━━━ DATA FOR THIS EXERCISE ━━━

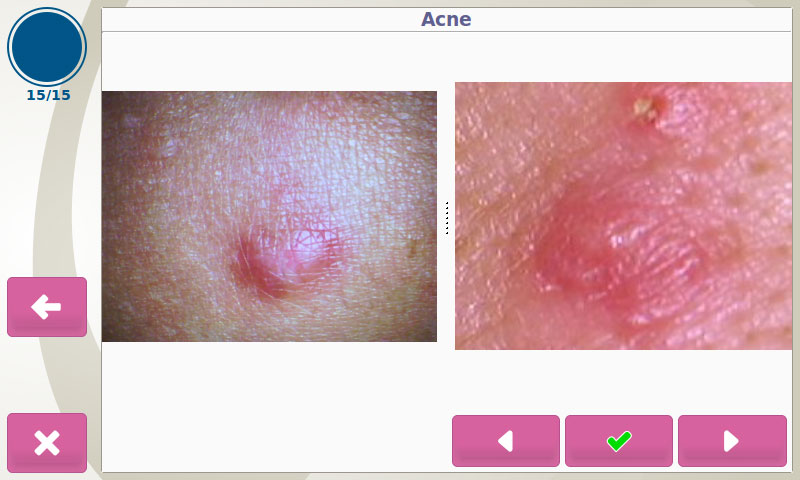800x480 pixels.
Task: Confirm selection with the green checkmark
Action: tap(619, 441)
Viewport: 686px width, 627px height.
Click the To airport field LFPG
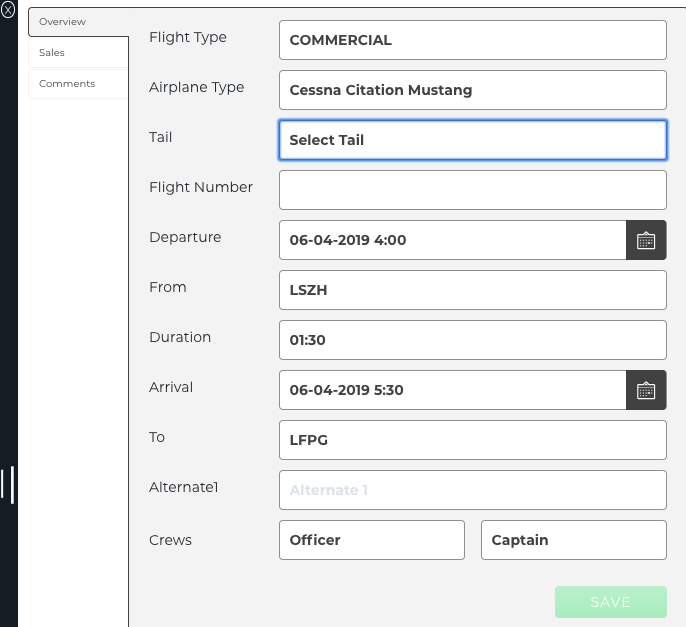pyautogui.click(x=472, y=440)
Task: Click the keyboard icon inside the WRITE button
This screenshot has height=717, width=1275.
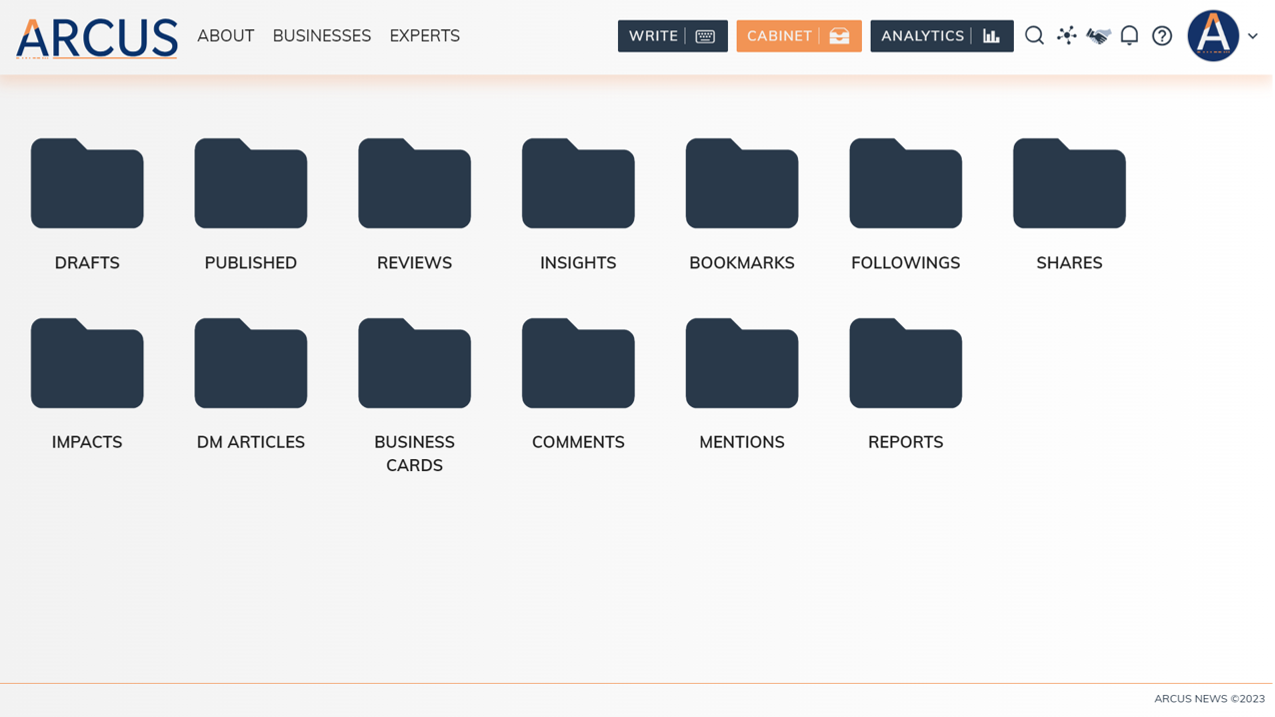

━━━
━━━ DATA FOR THIS EXERCISE ━━━

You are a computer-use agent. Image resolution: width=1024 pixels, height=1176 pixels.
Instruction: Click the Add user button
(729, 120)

━━━

### WHAT THE EXERCISE ASKS
Lines above with "width": state how many, nothing more.

### FINISHED EXERCISE
3